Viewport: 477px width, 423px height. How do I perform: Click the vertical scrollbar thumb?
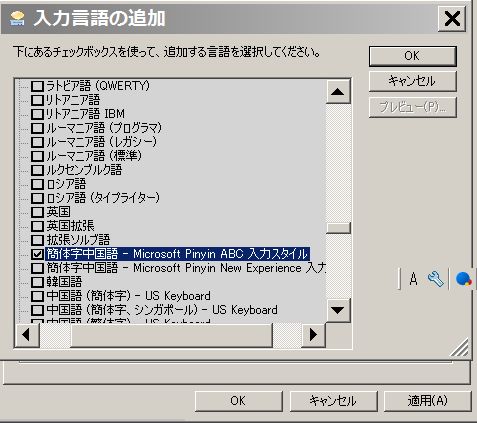[338, 228]
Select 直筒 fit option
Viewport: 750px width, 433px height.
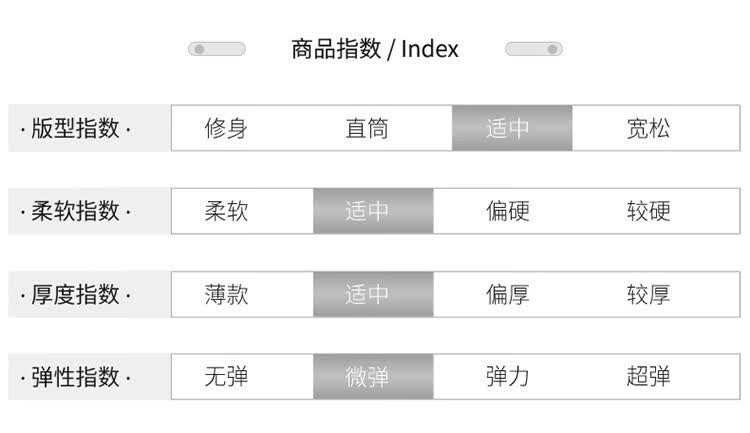367,129
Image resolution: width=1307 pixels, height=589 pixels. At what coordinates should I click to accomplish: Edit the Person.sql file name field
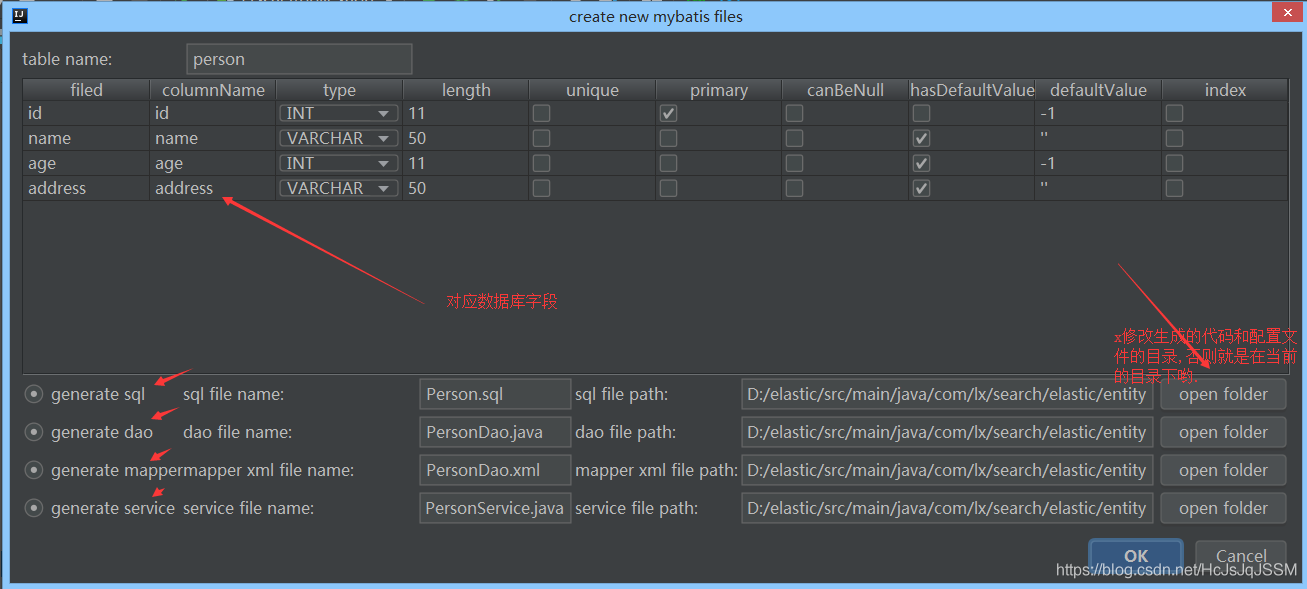(494, 394)
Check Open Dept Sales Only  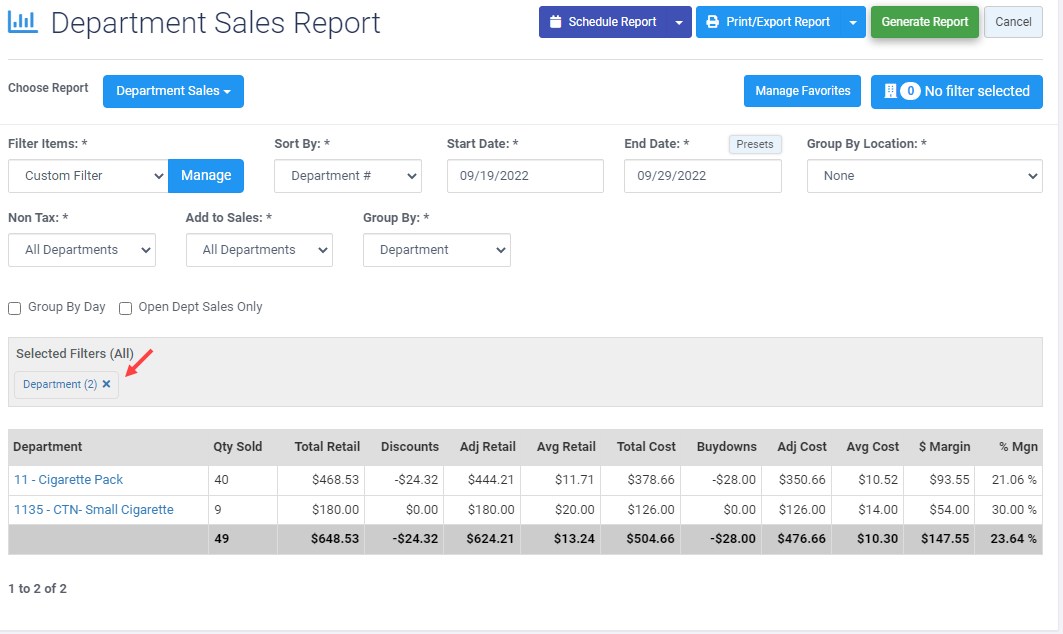coord(125,308)
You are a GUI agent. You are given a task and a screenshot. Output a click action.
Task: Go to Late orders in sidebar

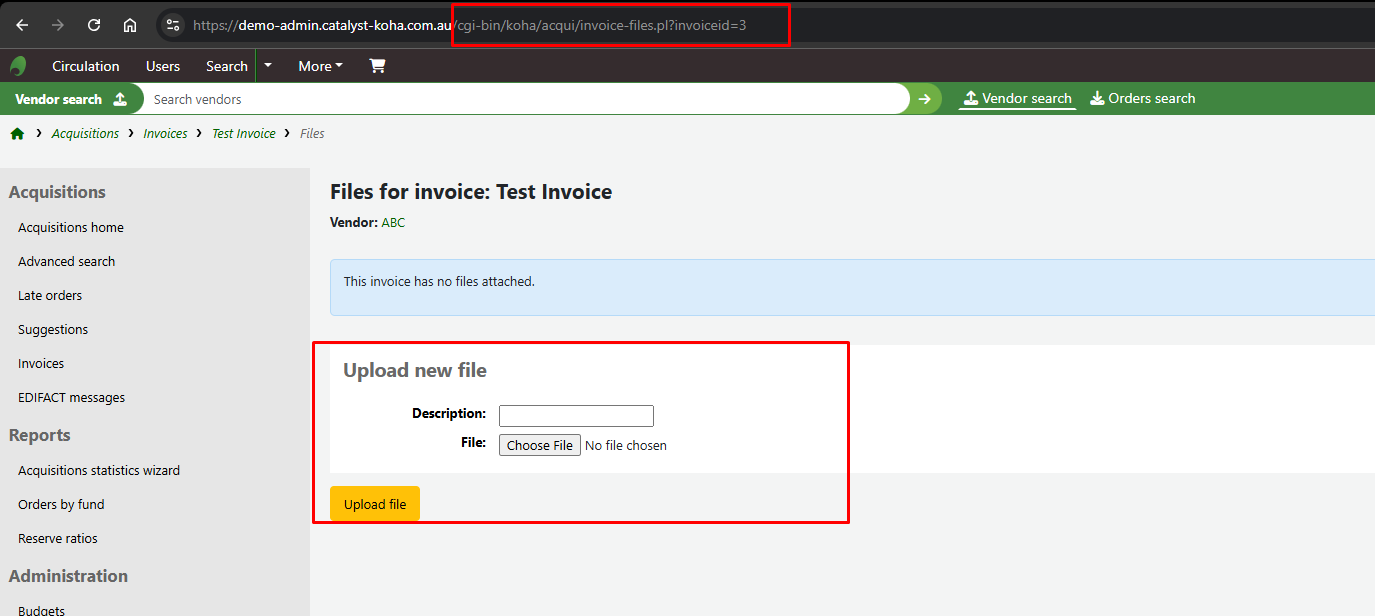click(50, 295)

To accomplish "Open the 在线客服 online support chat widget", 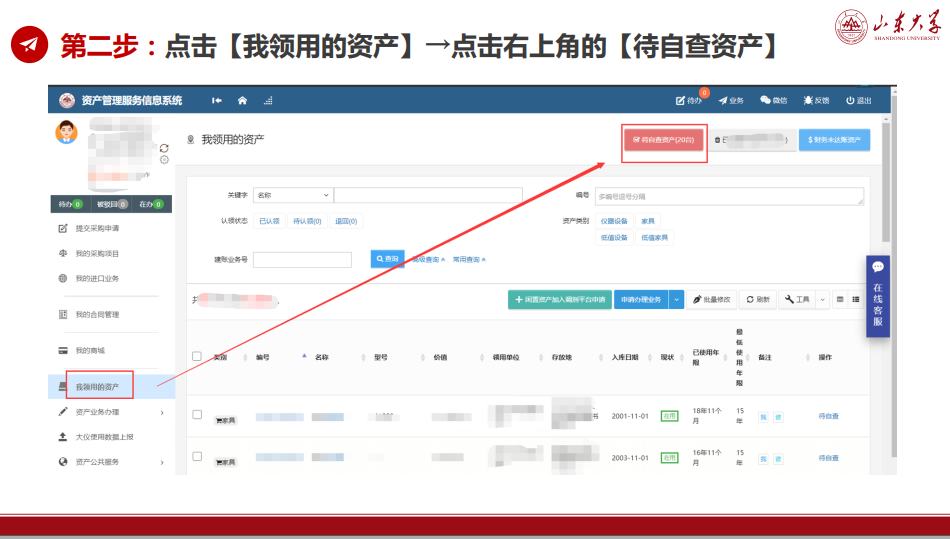I will pyautogui.click(x=877, y=296).
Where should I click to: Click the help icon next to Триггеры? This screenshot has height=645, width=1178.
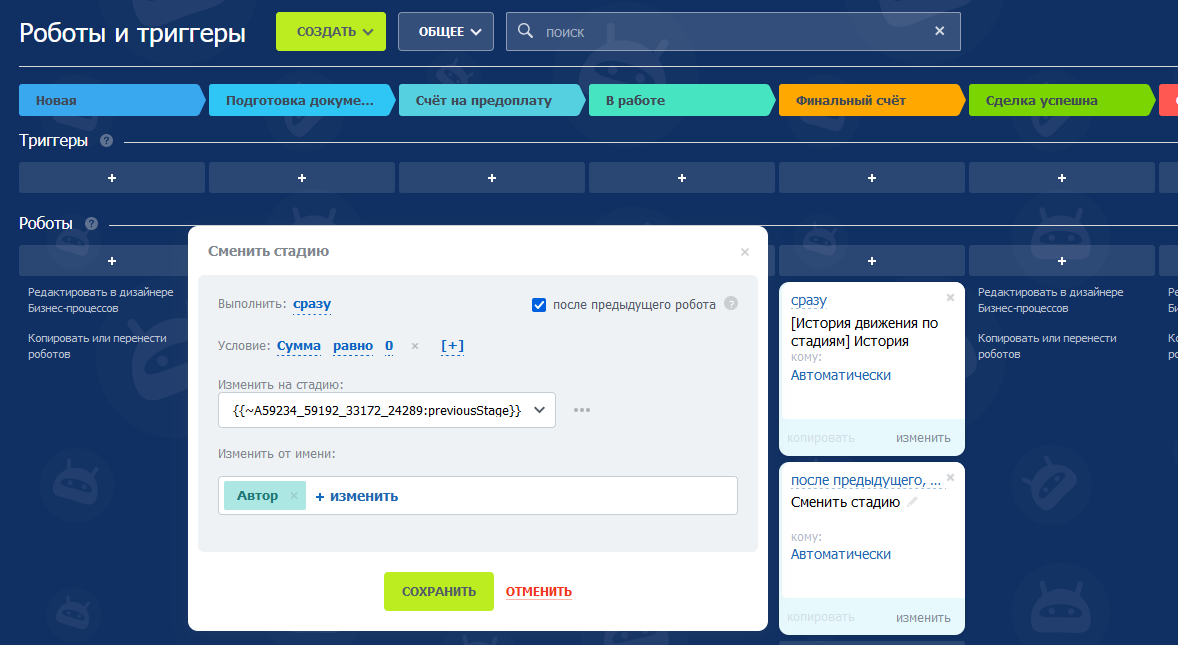tap(106, 141)
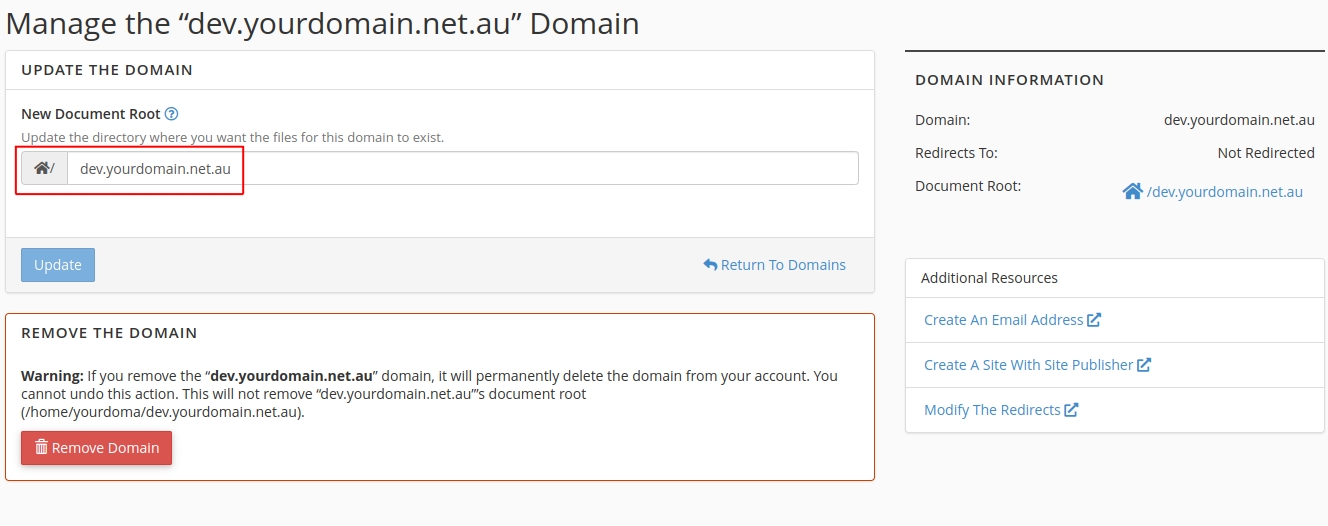
Task: Open the /dev.yourdomain.net.au document root link
Action: (x=1225, y=192)
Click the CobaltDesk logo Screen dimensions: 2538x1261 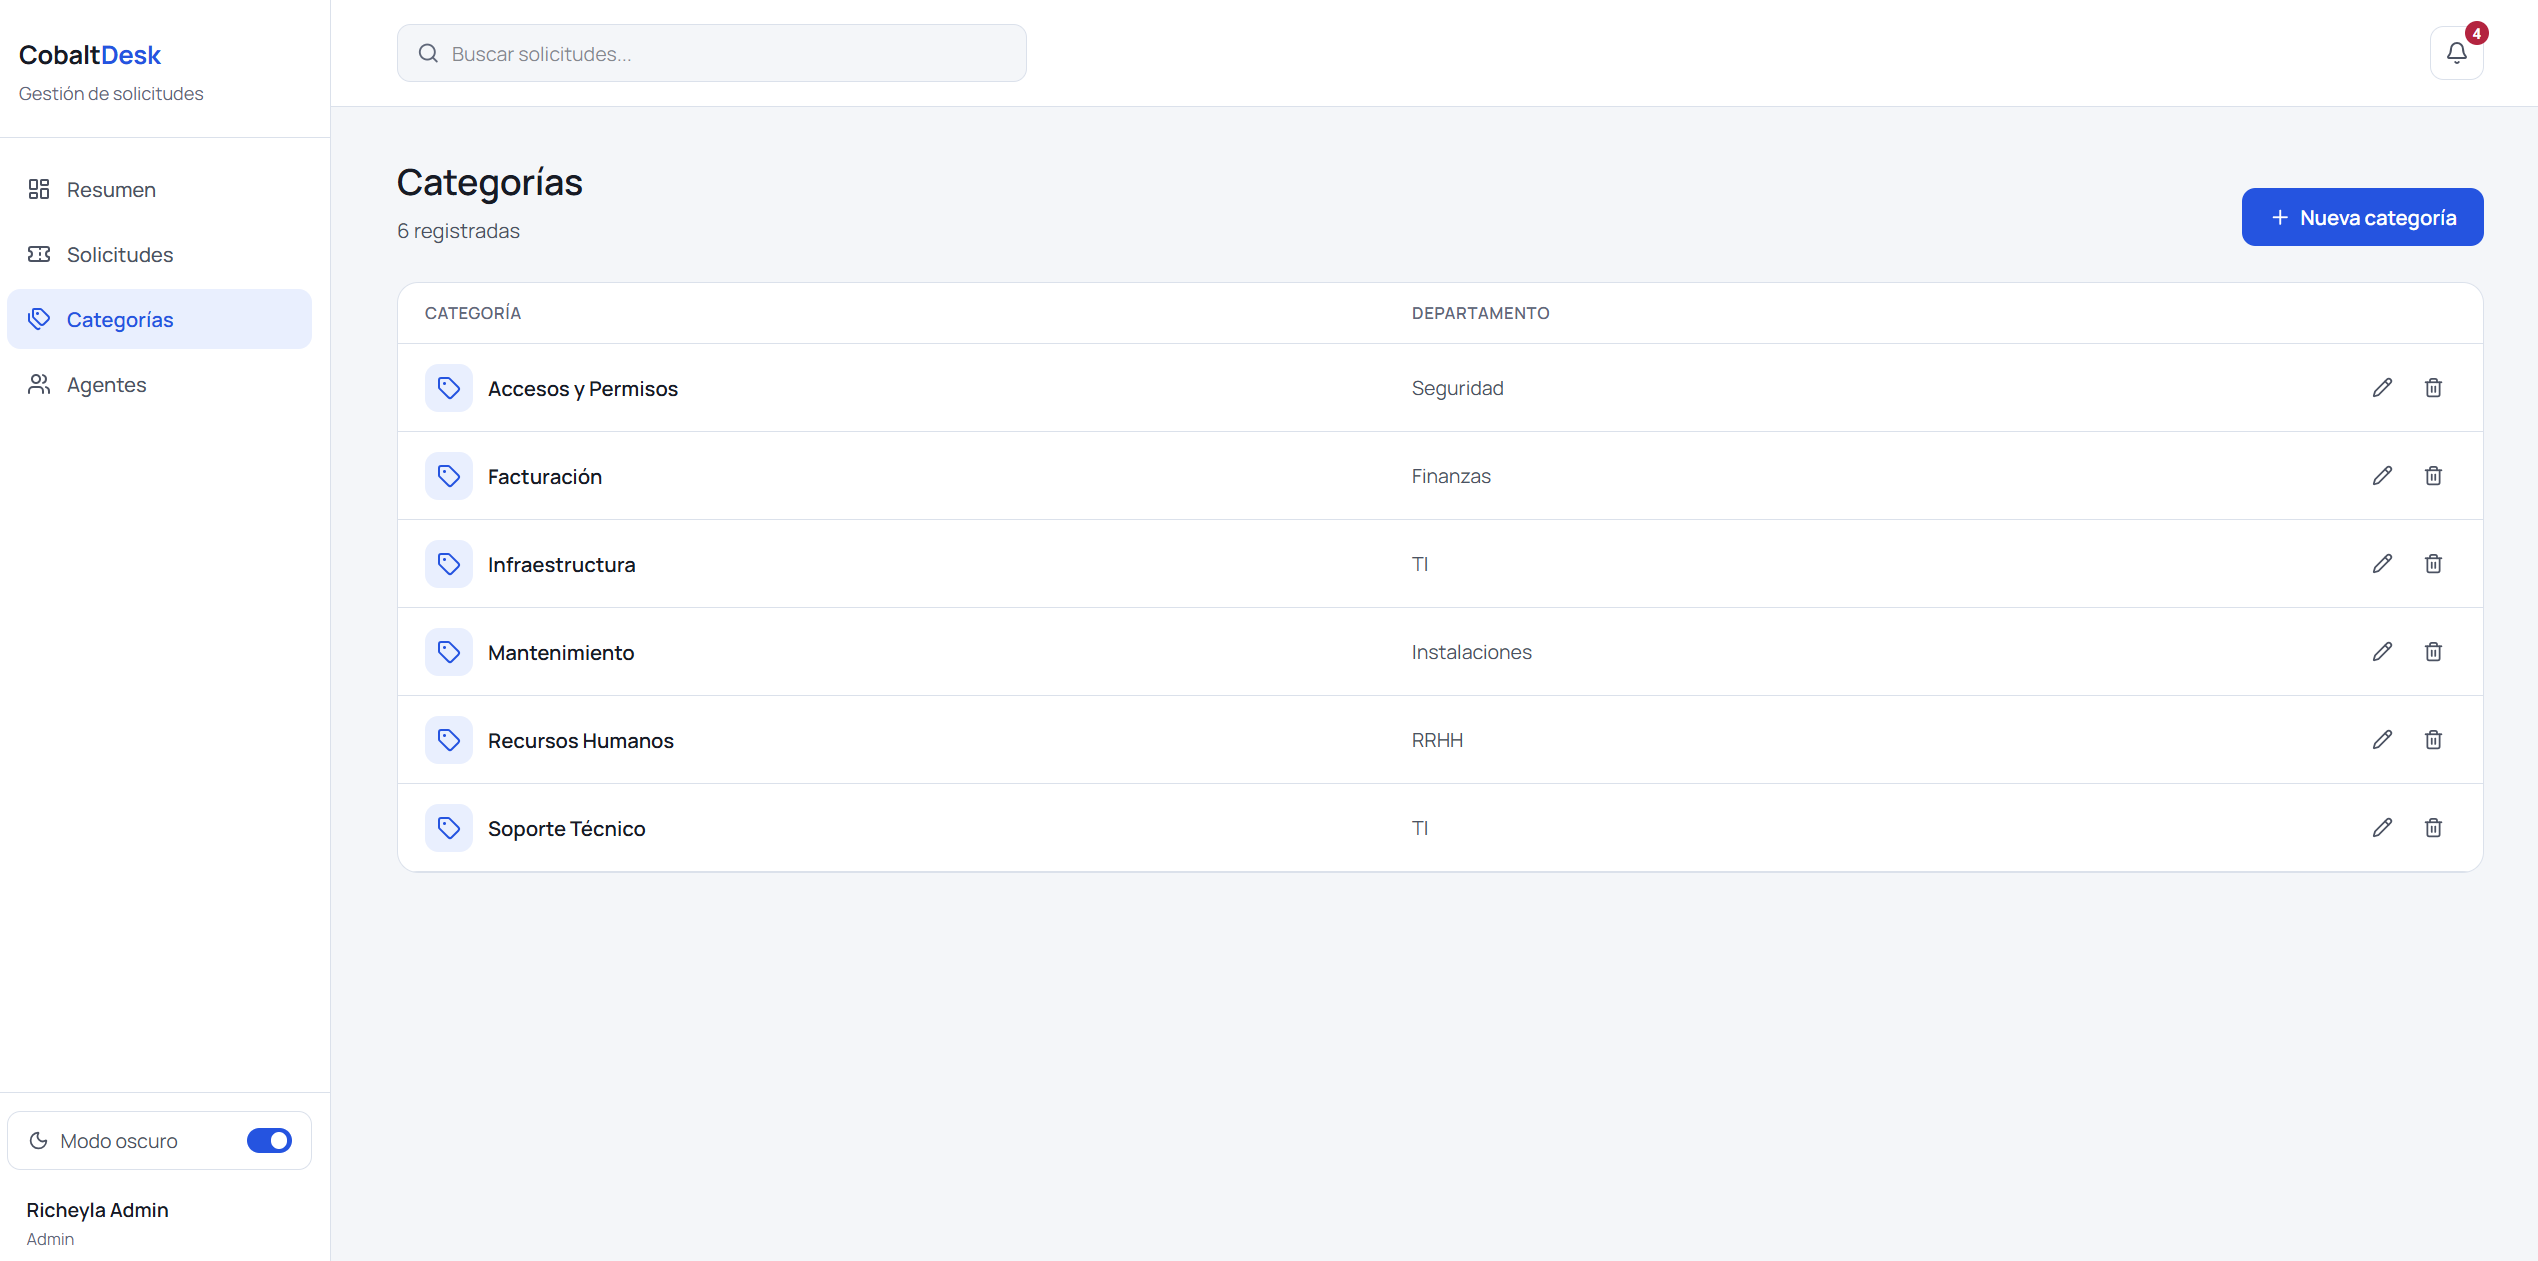click(90, 55)
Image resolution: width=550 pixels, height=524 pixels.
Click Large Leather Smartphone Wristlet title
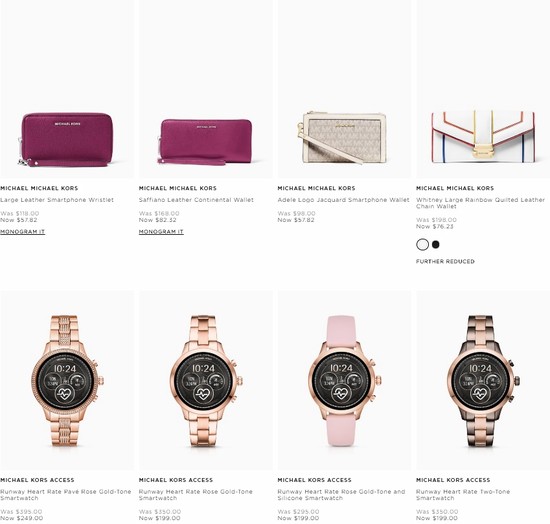pos(57,200)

════════════════

ACTIVITY>
Copy exactly, leaving out pictures, the lines from the line containing "Image resolution: width=550" through the last line of the records.

ANSWER TO THE PROBLEM>
Image resolution: width=550 pixels, height=524 pixels.
Click Large Leather Smartphone Wristlet title
pos(57,200)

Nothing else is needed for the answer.